Manomissione di Domenico Conoscenti

Manomissione di Domenico Conoscenti

Recensione di Martino Ciano. In copertina: “Manomissione” di Domenico Conoscenti, Il ramo e la foglia, 2025

Ci sono molti modi per attuare una manomissione. Si possono interpretare le parole a proprio piacimento, si possono assemblare ritagli di realtà perseguendo un intento meschino, si può rendere la verità una bugia e viceversa. Il gioco riesce meglio se tutto viene convalidato dallo Stato, quindi dal potere. In questo caso ogni cosa si ammanta di ufficialità.

“Manomissione” è questo: la rappresentazione di un gioco di potere. Per stessa ammissione dell’autore, Domenico Conoscenti, il romanzo è già uscito dieci anni fa, ma a distanza di tempo non ha perso la sua verve, anzi rispecchia fedelmente ciò che oggi avviene in Italia.

L’autore si trincera dietro l’allegoria. Infatti, qui non v’è traccia di distopia, perché è tutto drammaticamente vero.
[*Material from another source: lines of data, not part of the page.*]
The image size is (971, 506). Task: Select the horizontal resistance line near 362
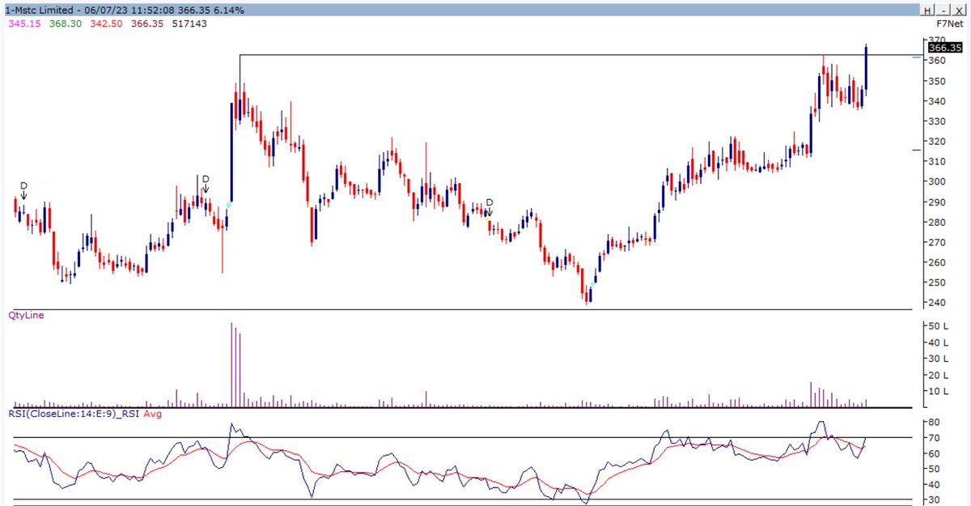tap(566, 55)
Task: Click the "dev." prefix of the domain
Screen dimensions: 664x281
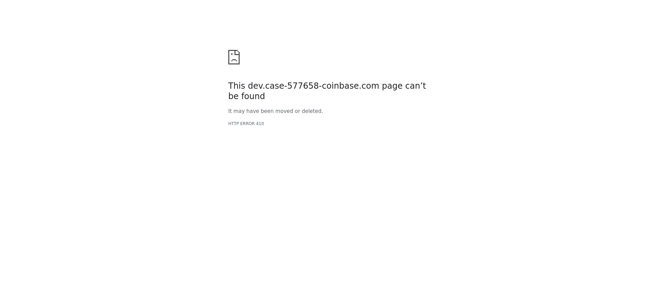Action: (x=256, y=86)
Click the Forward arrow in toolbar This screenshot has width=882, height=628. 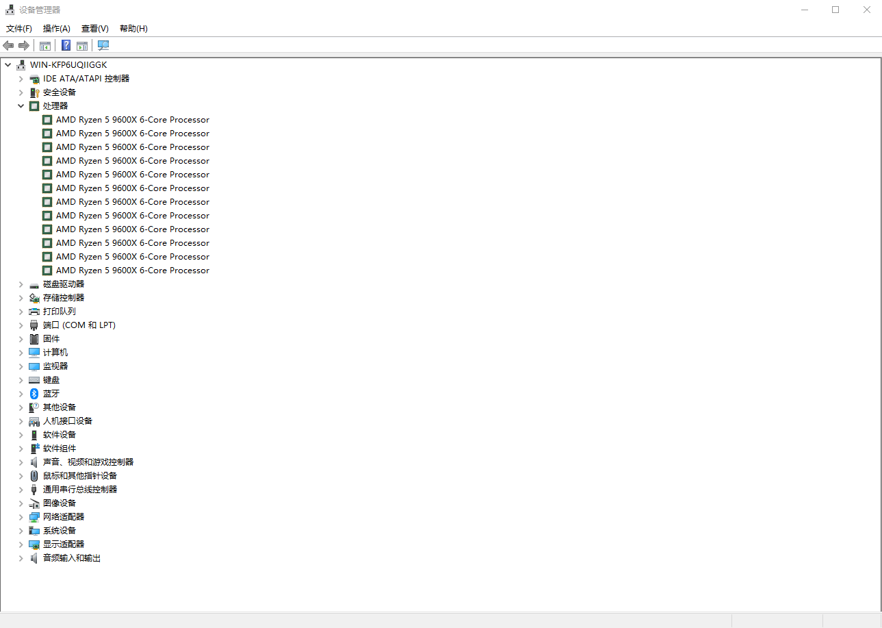tap(24, 45)
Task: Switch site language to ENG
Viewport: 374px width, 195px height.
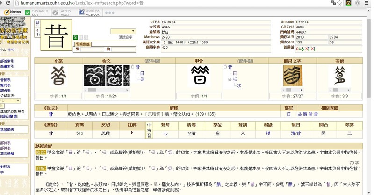Action: pos(11,49)
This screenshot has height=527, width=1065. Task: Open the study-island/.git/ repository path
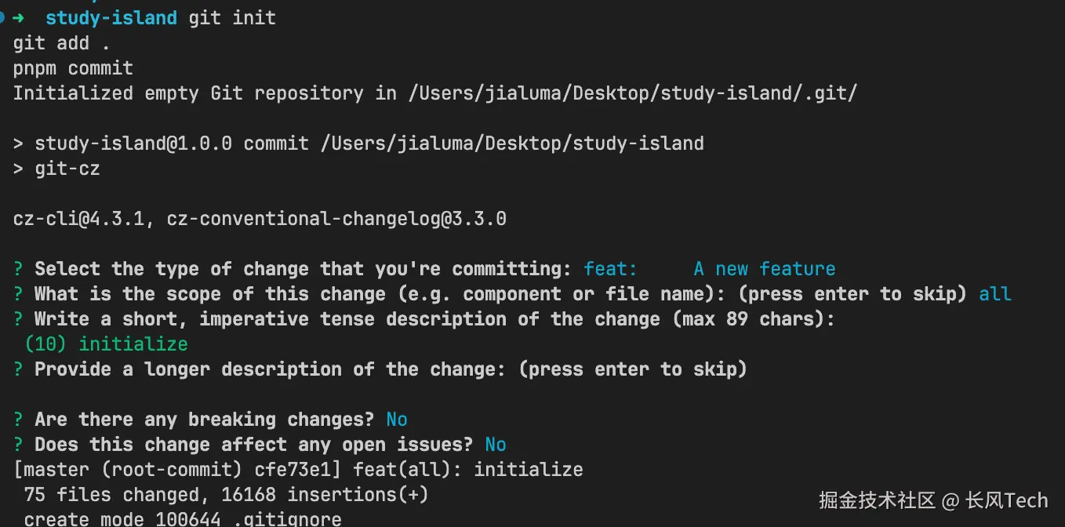[x=633, y=93]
La trama ruota intorno a un’indagine per omicidio: una sorta di regolamento di conti che avviene al termine di una manifestazione di piazza, finita negli scontri. Da una parte la Polizia che abusa del proprio potere, dall’altra un’associazione per la difesa dei diritti degli omosessuali che cerca la propria verità.

Basta questo per inquadrare il contesto del romanzo e il suo tema. Tra sodalizi più o meno illegali, parastatali e delimitazioni delle libertà personali, assaporiamo la masochistica necessità della società di sacrificare sé stessa sull’altare della sicurezza e del controllo delle idee. Attraverso una scrittura che si sposta tra un narratore in prima persona e una serie di serrati dialoghi, che altro non sono se non trascrizioni di interrogatori, scopriamo la drammatica realtà della “manomissione”.

Verrebbe da dire che “nulla è vero, quindi tutto è possibile”. Ma ci viene anche spontaneo domandarci se tale realtà, qui descritta in chiave metaforica, non sia semplicemente lo smascheramento della nostra quotidianità. I tanti personaggi in cui ci imbattiamo sono legati dal filo conduttore della “verità ufficiale” e della “morale di Stato”.

Tutto ciò crea un corporativismo che va oltre l’etica, perché ammette l’omicidio, quindi l’eliminazione, anche da un punto di vista sociale, delle proprie “anomie”. Ciò che difficilmente può essere chiuso in alcuni steccati va messo al bando. In questo modo non decade la democrazia, ma quel principio di disobbedienza che le dà la possibilità di perfezionarsi.

“Manomissione” è per me un romanzo “neo-realista”, in cui il lettore vede chiaramente la propria quotidianità. Il rimpallo di responsabilità, l’attestazione della supremazia, l’arroganza del potere legata alla legittimazione della forza sono capaci di tracciare un disegno purtroppo in corso d’opera. Disconoscerlo è inutile; screditarlo non serve a nessuno.

Conoscenti non si schiera. La manomissione è l’ultima arma di difesa e di attacco di una strategia che insegna come l’unica ragione accettabile sia quella che viene “imposta”. L’autore non fa del suo romanzo un libello per l’una o per l’altra parte, ma mette in guardia tutti sui pericoli di ogni azione sabotatrice.